• [GOALS]:
#1 Repeat a passage from the film review word for word, beginning at the words "SPOILER ALERT! The" and stopping after "comes into question.".
#2 According to the film review, which actor plays Alec Leamas?

[start READING TEXT]

SPOILER ALERT! The plot of
the movie will be discussed.
This
film, released in 1965, directed by Martin Ritt, and based on John le CarrĂ©’s
novel, starts with a shot of the barbed wire atop the Berlin Wall. Ritt gives
us an image which emphasizes the divide between not only East and West Berlin,
but the separation between eastern and western cultures, and their respective
economic systems, communism and capitalism. The barbed wire symbolizes how dangerous
and ragged the divide was during the Cold War. As the story progresses, the
notion that those on one side of the fence hold a moral advantage over the
other comes into question.
Alec
Leamas (Richard Burton), a British spy who is head of intelligence in Berlin,
waits at Checkpoint Charlie on the western side of the wall. He is expecting an
East German agent, Karl Riemick, to escape to the west. However, the agent is
killed, as have other agents, by the East German counter-espionage head, Mundt
(Peter van Eyck). Back in London, Leamas’ boss, Control (Cyril Cusack), tells
him that spies have to live without “sympathy.” But, one can’t stay outdoors
all the time. Everyone has to “come in from the cold.” Leamas protests, not
wanting a desk job. But, Control wants to assign him one more job to get Mundt,
and asks him to stay “out in the cold a little longer.” Control says that even
though one’s country is peaceful, their work requires them to do disagreeable
things. In order to succeed, they must be as ruthless as their enemies. He asks
Leamas if he still drinks alcohol. In this scene, even though we do not yet
know Control’s plan, we realize that the West is equated with the East in an
ethically downward spiral. And, Leamas will be an exploited tool in the
process.
We
next witness a disheveled Leamas at the Labor Exchange (unemployment office).

[end READING TEXT]
[start RECORDED DATA]

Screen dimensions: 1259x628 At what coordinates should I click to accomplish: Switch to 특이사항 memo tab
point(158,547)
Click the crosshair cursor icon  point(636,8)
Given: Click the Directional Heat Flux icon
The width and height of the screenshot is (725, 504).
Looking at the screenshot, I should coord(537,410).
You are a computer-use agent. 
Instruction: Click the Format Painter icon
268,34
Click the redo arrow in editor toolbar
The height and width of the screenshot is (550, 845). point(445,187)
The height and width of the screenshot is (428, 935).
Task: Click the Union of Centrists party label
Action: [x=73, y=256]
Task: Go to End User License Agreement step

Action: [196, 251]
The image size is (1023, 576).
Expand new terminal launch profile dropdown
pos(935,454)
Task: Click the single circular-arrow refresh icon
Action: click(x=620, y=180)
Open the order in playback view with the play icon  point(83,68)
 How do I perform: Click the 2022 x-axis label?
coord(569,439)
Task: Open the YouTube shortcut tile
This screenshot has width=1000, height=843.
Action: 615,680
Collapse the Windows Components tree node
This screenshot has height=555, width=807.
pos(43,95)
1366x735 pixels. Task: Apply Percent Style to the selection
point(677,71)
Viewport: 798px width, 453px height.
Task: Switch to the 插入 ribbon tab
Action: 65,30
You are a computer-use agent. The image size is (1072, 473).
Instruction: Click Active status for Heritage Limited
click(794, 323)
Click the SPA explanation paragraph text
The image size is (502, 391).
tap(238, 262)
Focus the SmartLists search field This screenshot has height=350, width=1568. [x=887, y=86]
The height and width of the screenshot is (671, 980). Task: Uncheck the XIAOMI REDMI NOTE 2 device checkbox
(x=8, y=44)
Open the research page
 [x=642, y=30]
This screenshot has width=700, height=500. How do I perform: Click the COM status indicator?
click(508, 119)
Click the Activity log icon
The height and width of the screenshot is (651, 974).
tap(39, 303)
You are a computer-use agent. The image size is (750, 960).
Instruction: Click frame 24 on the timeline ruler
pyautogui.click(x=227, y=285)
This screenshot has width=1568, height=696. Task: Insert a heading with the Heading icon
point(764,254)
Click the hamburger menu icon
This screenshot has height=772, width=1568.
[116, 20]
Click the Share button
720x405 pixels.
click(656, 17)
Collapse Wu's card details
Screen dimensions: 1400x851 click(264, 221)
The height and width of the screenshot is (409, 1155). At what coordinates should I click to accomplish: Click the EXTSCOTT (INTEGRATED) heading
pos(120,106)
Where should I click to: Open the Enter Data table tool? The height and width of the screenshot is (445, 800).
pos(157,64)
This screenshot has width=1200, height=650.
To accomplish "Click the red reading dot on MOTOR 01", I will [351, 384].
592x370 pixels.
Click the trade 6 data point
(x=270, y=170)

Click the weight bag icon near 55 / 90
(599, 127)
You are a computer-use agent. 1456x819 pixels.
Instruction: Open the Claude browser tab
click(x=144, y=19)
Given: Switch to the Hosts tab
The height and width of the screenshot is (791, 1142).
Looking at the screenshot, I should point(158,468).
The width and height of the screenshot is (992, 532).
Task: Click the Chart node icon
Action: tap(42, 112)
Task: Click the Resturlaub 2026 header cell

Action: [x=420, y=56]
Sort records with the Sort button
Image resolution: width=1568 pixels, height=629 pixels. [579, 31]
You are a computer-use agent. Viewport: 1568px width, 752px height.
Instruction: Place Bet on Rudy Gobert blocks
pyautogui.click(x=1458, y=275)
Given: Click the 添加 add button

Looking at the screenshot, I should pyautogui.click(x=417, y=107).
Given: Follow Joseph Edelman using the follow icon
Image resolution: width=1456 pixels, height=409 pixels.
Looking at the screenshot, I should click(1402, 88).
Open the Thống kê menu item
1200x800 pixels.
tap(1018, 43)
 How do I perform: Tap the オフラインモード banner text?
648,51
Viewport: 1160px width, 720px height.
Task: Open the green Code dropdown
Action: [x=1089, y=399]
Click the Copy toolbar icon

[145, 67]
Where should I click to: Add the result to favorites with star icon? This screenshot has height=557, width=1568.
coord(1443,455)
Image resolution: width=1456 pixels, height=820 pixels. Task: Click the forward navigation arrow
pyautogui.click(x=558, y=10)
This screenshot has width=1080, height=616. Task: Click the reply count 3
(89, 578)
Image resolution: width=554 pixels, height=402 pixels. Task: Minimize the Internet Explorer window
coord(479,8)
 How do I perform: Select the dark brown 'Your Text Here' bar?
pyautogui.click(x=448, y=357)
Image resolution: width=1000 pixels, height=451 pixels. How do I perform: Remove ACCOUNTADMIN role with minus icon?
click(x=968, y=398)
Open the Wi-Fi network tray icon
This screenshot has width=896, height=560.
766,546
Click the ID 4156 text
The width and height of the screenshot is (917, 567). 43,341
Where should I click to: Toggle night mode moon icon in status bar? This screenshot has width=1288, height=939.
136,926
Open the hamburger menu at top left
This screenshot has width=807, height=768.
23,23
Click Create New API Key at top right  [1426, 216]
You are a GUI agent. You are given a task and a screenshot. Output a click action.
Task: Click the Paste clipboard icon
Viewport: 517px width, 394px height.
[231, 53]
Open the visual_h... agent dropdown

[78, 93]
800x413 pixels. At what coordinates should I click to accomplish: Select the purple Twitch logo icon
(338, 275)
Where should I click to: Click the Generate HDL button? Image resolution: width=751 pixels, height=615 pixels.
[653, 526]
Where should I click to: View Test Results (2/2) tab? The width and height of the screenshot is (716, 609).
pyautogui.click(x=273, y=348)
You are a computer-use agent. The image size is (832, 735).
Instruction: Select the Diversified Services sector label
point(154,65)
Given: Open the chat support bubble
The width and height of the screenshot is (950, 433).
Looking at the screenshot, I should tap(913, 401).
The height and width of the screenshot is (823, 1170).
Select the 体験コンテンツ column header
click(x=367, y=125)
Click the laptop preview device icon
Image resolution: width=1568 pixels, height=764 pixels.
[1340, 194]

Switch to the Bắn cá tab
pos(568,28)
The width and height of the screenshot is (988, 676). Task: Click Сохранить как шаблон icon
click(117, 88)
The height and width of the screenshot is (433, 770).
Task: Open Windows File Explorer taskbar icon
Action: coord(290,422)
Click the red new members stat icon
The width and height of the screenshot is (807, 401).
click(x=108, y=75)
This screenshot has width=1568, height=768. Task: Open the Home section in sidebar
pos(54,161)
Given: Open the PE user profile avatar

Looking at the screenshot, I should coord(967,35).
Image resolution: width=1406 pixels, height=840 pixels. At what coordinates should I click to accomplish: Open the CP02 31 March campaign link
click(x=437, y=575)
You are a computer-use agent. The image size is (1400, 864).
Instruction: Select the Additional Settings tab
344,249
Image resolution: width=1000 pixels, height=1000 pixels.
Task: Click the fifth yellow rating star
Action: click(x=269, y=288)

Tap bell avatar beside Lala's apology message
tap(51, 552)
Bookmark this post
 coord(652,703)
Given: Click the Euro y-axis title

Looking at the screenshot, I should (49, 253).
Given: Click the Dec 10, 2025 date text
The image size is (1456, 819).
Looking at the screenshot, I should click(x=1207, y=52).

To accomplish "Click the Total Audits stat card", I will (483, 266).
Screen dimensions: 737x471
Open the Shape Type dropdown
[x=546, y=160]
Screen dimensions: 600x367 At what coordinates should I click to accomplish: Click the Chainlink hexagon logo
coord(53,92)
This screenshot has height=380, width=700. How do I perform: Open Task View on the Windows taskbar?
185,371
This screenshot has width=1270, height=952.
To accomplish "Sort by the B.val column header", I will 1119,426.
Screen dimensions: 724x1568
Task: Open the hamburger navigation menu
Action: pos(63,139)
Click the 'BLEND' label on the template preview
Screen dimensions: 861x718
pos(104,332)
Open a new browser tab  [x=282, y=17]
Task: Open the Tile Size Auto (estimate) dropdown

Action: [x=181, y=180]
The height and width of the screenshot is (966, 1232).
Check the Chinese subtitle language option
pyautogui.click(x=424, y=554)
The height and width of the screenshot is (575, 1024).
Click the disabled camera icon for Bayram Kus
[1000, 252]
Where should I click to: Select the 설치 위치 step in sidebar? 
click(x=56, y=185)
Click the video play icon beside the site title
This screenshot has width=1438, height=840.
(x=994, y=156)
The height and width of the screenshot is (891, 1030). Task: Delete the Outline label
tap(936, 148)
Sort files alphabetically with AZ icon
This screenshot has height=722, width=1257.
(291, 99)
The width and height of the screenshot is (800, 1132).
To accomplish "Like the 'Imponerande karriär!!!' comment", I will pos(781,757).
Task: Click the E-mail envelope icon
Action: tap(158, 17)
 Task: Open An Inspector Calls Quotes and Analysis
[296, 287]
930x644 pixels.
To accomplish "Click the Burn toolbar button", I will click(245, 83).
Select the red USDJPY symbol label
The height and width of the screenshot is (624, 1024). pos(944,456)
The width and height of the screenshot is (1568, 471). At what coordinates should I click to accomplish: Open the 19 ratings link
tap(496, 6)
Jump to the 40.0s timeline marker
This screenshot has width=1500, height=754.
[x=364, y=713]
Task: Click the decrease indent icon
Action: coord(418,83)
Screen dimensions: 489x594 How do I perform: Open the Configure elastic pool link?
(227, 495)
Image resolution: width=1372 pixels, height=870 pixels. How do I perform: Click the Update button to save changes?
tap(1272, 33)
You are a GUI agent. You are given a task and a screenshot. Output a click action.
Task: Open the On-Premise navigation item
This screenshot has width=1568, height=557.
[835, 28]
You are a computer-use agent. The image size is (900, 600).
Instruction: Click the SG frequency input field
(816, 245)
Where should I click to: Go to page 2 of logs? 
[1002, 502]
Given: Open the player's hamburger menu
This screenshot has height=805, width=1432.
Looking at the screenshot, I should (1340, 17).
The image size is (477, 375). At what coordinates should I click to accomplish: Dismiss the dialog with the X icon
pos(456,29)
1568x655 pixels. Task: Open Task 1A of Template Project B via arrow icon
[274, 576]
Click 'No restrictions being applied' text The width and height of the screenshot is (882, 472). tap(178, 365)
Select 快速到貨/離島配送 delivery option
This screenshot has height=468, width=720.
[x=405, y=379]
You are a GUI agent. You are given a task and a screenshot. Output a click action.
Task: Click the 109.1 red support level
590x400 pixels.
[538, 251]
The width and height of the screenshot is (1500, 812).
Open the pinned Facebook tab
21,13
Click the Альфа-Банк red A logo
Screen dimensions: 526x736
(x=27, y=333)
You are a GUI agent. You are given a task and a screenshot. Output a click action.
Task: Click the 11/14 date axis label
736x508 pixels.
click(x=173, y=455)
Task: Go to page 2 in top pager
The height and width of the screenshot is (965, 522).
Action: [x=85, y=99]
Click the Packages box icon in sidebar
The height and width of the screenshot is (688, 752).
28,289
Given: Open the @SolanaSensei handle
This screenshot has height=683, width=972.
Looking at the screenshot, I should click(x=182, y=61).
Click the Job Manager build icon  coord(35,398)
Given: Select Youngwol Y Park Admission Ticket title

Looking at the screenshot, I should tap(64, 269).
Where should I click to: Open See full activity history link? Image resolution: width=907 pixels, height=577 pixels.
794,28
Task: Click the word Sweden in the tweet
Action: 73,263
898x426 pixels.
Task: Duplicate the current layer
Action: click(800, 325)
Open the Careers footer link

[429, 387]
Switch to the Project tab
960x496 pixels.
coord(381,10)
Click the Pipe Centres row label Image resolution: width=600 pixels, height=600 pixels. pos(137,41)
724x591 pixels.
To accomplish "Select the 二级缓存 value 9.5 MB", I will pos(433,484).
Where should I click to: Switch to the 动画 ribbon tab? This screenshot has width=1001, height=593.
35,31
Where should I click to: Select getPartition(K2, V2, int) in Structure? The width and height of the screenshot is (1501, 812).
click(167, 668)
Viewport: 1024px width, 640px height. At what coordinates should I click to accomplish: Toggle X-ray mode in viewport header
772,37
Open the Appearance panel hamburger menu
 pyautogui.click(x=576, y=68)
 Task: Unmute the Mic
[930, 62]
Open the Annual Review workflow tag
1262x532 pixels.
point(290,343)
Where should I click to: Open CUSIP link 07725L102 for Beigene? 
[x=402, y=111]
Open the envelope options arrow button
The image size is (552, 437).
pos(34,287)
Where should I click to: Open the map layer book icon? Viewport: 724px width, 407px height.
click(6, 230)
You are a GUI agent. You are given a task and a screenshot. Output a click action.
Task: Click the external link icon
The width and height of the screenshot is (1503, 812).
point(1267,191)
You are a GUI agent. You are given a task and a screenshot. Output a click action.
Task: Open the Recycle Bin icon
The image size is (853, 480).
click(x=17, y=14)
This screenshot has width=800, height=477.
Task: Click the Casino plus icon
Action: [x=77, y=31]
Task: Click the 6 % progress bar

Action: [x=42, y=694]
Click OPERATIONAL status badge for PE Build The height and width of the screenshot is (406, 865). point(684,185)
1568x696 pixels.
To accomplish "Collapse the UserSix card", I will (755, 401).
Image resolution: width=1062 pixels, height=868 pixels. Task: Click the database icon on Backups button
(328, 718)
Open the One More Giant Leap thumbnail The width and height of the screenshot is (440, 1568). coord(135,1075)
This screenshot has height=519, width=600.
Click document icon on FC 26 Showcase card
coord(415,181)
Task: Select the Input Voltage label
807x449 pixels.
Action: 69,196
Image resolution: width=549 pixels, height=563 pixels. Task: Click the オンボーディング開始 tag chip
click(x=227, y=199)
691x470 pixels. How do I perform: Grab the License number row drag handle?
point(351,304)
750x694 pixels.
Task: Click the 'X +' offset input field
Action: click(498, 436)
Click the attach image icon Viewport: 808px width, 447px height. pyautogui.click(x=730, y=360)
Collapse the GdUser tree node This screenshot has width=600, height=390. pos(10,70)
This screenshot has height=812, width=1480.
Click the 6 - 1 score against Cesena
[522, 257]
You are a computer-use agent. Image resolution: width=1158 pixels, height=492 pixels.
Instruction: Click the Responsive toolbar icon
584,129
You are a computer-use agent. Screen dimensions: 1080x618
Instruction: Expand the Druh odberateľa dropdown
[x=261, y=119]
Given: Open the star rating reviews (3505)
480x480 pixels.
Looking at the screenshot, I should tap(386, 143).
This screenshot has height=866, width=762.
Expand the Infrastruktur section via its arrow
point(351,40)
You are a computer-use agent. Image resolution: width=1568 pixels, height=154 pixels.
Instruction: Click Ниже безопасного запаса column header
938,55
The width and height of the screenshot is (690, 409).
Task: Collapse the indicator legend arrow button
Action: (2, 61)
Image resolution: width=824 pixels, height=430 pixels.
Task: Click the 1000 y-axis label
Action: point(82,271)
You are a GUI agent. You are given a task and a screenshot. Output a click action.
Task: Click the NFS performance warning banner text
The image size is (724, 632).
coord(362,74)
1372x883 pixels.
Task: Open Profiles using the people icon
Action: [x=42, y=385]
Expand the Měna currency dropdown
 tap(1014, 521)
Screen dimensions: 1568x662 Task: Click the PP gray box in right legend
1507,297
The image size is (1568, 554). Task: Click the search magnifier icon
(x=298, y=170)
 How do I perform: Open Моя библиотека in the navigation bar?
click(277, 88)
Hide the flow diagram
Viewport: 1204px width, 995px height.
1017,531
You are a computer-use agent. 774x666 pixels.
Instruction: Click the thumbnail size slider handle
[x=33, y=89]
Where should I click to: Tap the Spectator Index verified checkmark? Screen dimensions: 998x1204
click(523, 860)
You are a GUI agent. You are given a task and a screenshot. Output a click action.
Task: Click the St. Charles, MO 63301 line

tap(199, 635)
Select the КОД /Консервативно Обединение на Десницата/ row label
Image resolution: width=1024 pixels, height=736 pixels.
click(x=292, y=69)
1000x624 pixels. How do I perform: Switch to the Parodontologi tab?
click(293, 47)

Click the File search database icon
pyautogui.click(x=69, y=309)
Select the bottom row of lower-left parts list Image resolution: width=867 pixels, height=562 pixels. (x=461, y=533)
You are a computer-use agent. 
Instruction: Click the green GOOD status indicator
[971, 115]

[end RECORDED DATA]

• [SOLUTIONS BELOW]:
#1
SPOILER ALERT! The plot of
the movie will be discussed.
This
film, released in 1965, directed by Martin Ritt, and based on John le CarrĂ©’s
novel, starts with a shot of the barbed wire atop the Berlin Wall. Ritt gives
us an image which emphasizes the divide between not only East and West Berlin,
but the separation between eastern and western cultures, and their respective
economic systems, communism and capitalism. The barbed wire symbolizes how dangerous
and ragged the divide was during the Cold War. As the story progresses, the
notion that those on one side of the fence hold a moral advantage over the
other comes into question.

#2 Richard Burton